Blood test ID’s where antibodies bind to Pompe disease ERT
Pinpointing location may help reduce antibody-generating immune response

Locations where antibodies bind to enzyme replacement therapy (ERT) and potentially reduce its effectiveness in treating Pompe disease can now be identified using a drop of blood, a study reports.
Knowing where anti-ERT antibodies bind may help find interventions to diminish the immune responses that generate them and also guide the development of next-generation ERTs, said the researchers, who noted the approach may also be used to characterize antibodies against other protein-based therapies. The study, “Determination of the Epitopes of Alpha-Glucosidase Anti-Drug Antibodies in Pompe Disease Patient Plasma Samples,” was published in Antibodies.
Pompe is caused by mutations in the GAA gene, which provides instructions for making the acid alpha-glucosidase (GAA) enzyme, which is responsible for breaking down the complex sugar molecule glycogen into glucose for use in generating energy. When GAA is missing or deficient, glycogen builds up to toxic levels inside primarily muscle cells, resulting in muscle weakness and other disease symptoms.

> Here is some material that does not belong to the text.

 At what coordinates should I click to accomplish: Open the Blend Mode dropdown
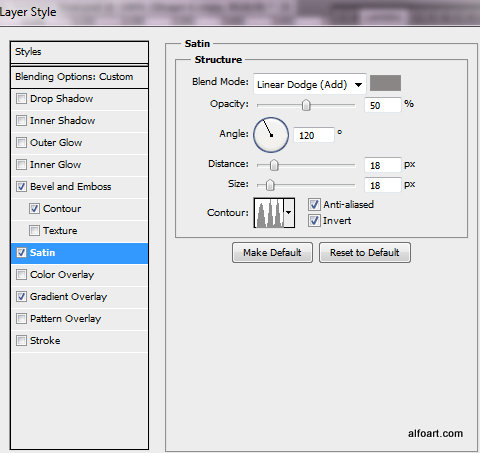pos(310,84)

ERT for Pompe disease is a class of medications that provide a lab-made version of GAA. Regular treatment can clear excess glycogen from muscle tissues, ease symptoms, and improve motor outcomes and life expectancy. Because it’s lab-made, however, it can trigger an immune response that generates anti-drug antibodies, or ADAs that can dampen its effectiveness and increase the likelihood of side effects.
Knowing where on the surface of the GAA enzyme those ADAs bind — called epitopes — may help researchers find ways to lower this immune response and/or guide the development of next-generation ERTs. Few studies, however, have located epitopes on enzymes using ADAs directly from patient blood samples because these antibodies’ levels in blood can be very low and multiple ADAs may bind to different locations on GAA.
Locating antibody binding sites
Researchers at McGill University in Canada have developed a method to find ADA epitopes on ERT proteins using a minimal amount of patient blood.
They used a drop of blood from a Pompe patient who was treated in Germany with Myozyme (alglucosidase alfa), an approved Pompe ERT sold in the U.S. as Lumizyme. The sample was mixed with tiny beads covered in the treatment protein itself (alglucosidase alfa, or rhGAA), which allowed antibodies in the blood that recognized rhGAA — the problematic anti-drug antibodies — to stick to the beads.
Using this method, the researchers could isolate the patient’s ADAs bound to rhGAA. The enriched ADA-rhGAA mixture was then treated with chopped-up pieces of the same treatment protein, which let the ADAs bind to the fragments containing their own epitopes.
Once the antibodies were bound to the fragments, the team pulled these complexes out using another type of bead, then isolated the fragments and examined them. Blood from a healthy person was also processed to confirm the findings.
The researchers identified nine epitopes that bound ADAs, each of which was mapped onto the surface of the three-dimensional structure of rhGAA to find where they were located in the native protein.
Most epitopes were located in protrusions on the surface of the rhGAA enzyme and were clustered at two locations. The first location was close to the site that interacted with glycogen, indicating some ADAs may reduce ERT effectiveness by blocking enzyme activity. The second cluster was close to the site that interacts with the mannose-6-phosphate receptor, which is needed to move rhGAA into cells. Thus, ADAs may prevent the protein from binding that receptor and uptake of rhGAA into cells, the researchers suggested.
“We have developed an analytical workflow for the determination of the epitopes of protein drug ADAs from a minimal amount of patient plasma,” the researchers wrote. “The developed approach is generally applicable for the characterization of ADAs in other protein-based therapies.”